(Extract to read):
***

Opinion
No. 2016-M-00454
07-25-2019
Serial: 225435 ORDER
Before the en banc Court is Thomas Taylor's pro se Application for Leave to Proceed in the Trial Court. In his application, Taylor requests leave from this Court to file a motion for post-conviction relief in the trial court on the ground that there is existing DNA evidence available for testing.
Taylor was convicted of capital rape and sentenced to life in prison in the custody of the Mississippi Department of Corrections, and the Court of Appeals affirmed Taylor's conviction and sentence. Taylor v. State , 744 So. 2d 306 (Miss. Ct. App. 1999). Since 1999, Taylor has filed approximately thirty petitions in the nature of post-conviction relief petitions, and each has been dismissed or denied. On June 5, 2018, a panel consisting of Chief Justice Waller and Justice Coleman and Justice Maxwell dismissed Taylor's Application for Leave to Proceed in the Trial Court, which requested DNA testing, as time-barred and barred as a successive application. We find that Taylor's instant application raises the identical ground for relief; therefore, the instant application warrants a similar result— deny as time-barred and barred as a successive writ.

***

(Dataset records):

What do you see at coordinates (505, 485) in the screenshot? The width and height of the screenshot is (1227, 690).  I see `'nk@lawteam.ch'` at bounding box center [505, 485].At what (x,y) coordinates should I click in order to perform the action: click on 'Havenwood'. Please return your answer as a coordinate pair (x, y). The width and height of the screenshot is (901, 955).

***

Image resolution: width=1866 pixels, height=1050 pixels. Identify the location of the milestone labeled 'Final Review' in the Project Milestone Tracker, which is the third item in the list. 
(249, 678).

***

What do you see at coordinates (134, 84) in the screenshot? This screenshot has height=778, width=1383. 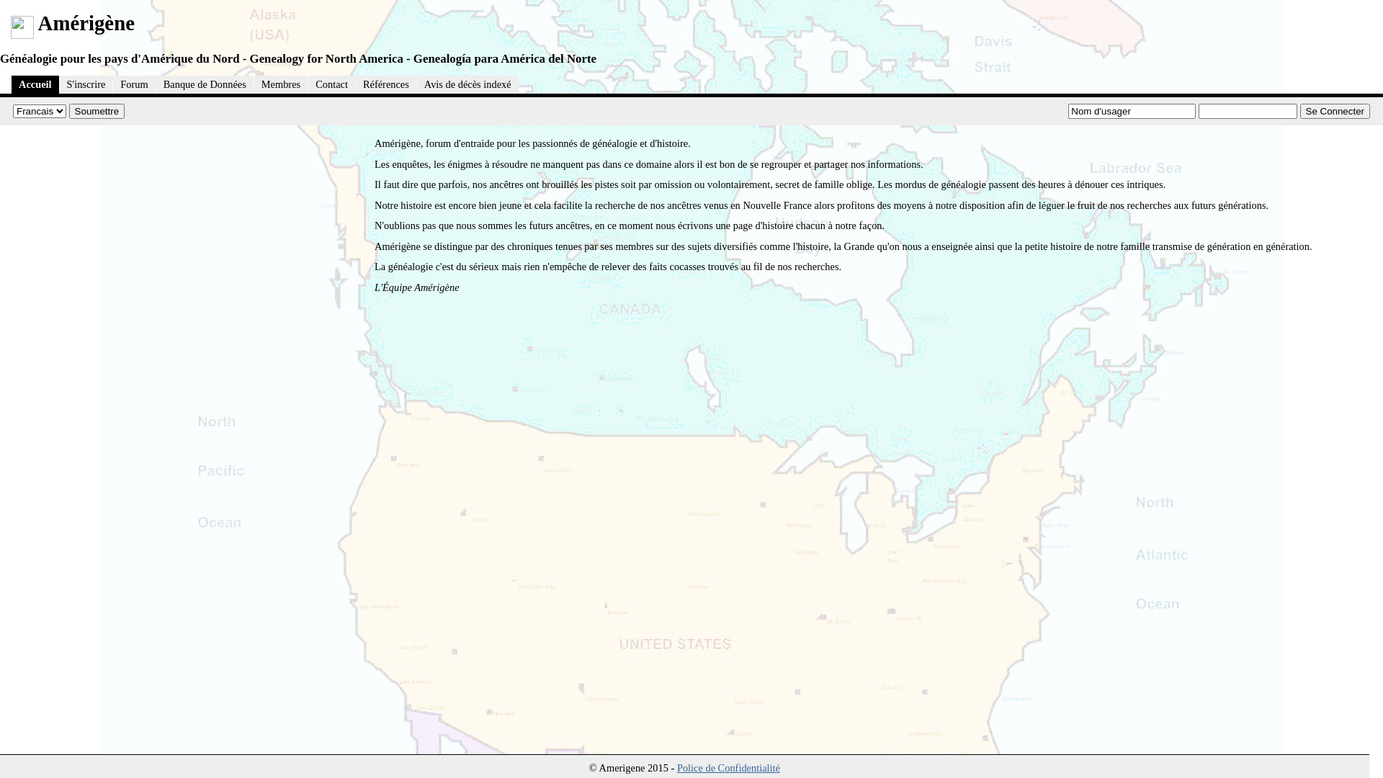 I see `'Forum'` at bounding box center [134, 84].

***

(Your instructions): Please write the next part of the court order on Taylor's application, picking up after its last sentence. The rows come from a separate source and have no connection to the court order.

(Task answer):
Also in our June 5, 2018 order, Taylor was warned that any future filings deemed frivolous may result in the imposition of monetary sanctions or restrictions on filing applications for post-conviction relief (or pleadings in that nature) in forma pauperis. We find that Taylor's instant application is frivolous; therefore, Taylor should be restricted from filing further petitions for post-conviction relief (or pleadings in that nature) in forma pauperis that are related to this conviction and sentence. See Order, Walton v. State , 2009-M-00329 (Miss. April 12, 2018).
IT IS THEREFORE ORDERED that Thomas Taylor's pro se Application for Leave to Proceed in the Trial Court is hereby denied.
IT IS FURTHER ORDERED that Thomas Taylor is hereby restricted from filing further petitions for post-conviction relief (or pleadings in that nature) that are related to his conviction of capital rape and corresponding sentence. The Clerk of this Court shall not accept for filing any further petitions for post-conviction relief (or pleadings in that nature) in forma pauperis from Taylor that are related to his conviction and sentence.
SO ORDERED, this the 25th day of July, 2019.
/s/ James D. Maxwell II
JAMES D. MAXWELL II, JUSTICE
FOR THE COURT TO DENY AND ISSUE SANCTIONS: RANDOLPH, C.J., MAXWELL, BEAM, CHAMBERLIN, ISHEE AND GRIFFIS, JJ. TO DENY AND ISSUE SANCTIONS WARNING: COLEMAN, J. TO DISMISS: KITCHENS AND KING, P.JJ. KING, P.J., OBJECTS TO THE ORDER WITH SEPARATE WRITTEN STATEMENT JOINED BY KITCHENS, P.J.
THOMAS TAYLOR A/K/A THOMAS EDWARD TAYLOR A/K/A TINKER
v.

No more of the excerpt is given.